Electronics

Water, just like any other natural object, has impacted human life through various natural phenomena, and became associated with symbols, images, and personal memories. Sound, and the soundscape made by water are also subject to such contemplation. Contrary to finely articulated sound – what we call music, in general - soundscape consists of chaotic emanations but is clearly identifiable by the prominent acoustic characters that guide our imagination. In A Sunken City, I focused on reimagining water sound (movement 1) and city soundscape (movement 2) to an alternative narrative absent from the original – the flood (movement 3).

While individual sounds imply specific instances of water through a temporal trajectory, so do the movements of visual objects in this piece. Each item stands for a symbol of a specific soundscape, but the performer’s action depicts another image of a flood, subsequently evoking further imagination. Furthermore, the narration of The Flood, a poem by Robert Frost also hinders the listeners from settling on one specific interpretation, imposing another layer to the physical – the destructive force of human violence and its impact. Ultimately, the whole scene culminates into a chaotic (still watery) soundscape with overlapping audiovisual expressions and attached meanings.

The title Die unsichtbare Nacht means “invisible night” in German.

I took a short sound sample from my squeaking footstep noise on the wet floor, and then dissembled, modified, and mixed together. As a result, the original material is hardly perceptible to the audience. While the sound is separated from the context, these newly processed samples create another context that imitates the natural soundscape of the dark forest. Strong wind, dog bark, insects, broken wind chimes…. However, none of them sounds purely natural. Rather, they still have some artificial touch that gives an uncanny feeling. A similar discrepancy happens between the music and the video. The clips in the video are strictly coordinated with the music, but it gives the wrong relation between individual scenes and sounds. This discordance amplifies the eerie feeling, produces much tension, and, most importantly, summons a certain drama that undergoes these audio-visual events. 

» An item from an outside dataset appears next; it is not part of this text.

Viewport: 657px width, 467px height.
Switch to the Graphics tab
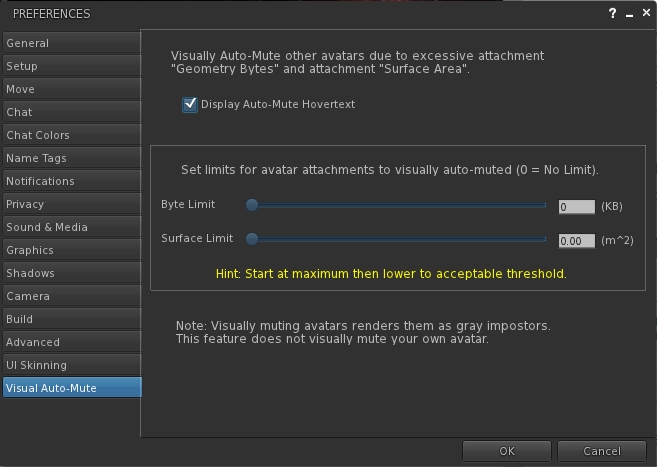click(71, 250)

This piece is intended to be a “subpiece,” which only can exist through the presence of another piece. That means, like a parasite, it feeds the other programmed piece as material. Also, it is like a “phantom of the opera” appearing randomly, roaming around the concert hall, looking for prey.

Technically, it takes three minutes from any recordings and reinterprets them. It distorts the original file like a computer virus, full of disjoined fragments and glitches. On top of that, it speaks through a text-to-speech voice, as if it confesses a distorted love to the host. Though this piece repeats a pre-programmed text, it pretends human emotion. Eventually it oscillates between the originality and the derivativeness, while focusing on the contrast between the expressional voice and the emotionless algorithm, and the living music and parasitizing music.

I have written many pieces using Daft Punk’s guitar riff (in their Aerodynamic), which has been my earworm for several years. This piece is the second of those, as a variation of rhythm and tone colors, with a fixed pitch motif. The player can variate this figure into unprecedented ways, and even override and reverse the composer-guided direction.

The player performs this piece with a game controller made by the composer. Also, the audience may be confused as if the player actually plays a rhythm game while watching and listening game-like scene. 

This piece is based on the sounds of various "numbers stations" (or oddity stations). I used XPA2, XSL, V24, FO3 (those are all codenames of the stations), either cited or imitated. These sources occasionally play random patterns of tones or numbers to deliver enigmatic messages. Only intelligence receivers can solve these patterns via their number table. Thus, to the non-interested people, these are just meaningless. These signals do play repetitive "music" in limited rhythm and range. After recognizing that, I believed that it has the potential to be transformed into intended music. So I sliced, lengthened, modulated, distorted, and combined them into one piece. After processing, these individual sounds deliver no messages, but it sounds like a fake-numbers station.

This piece consists of four sections. In each section, sounds are processed differently processed to make various color changes, like adding filters, making background noises, or whiling tones, etc. By doing this, I made not just a series of oddities, but music with a cryptic soundscape.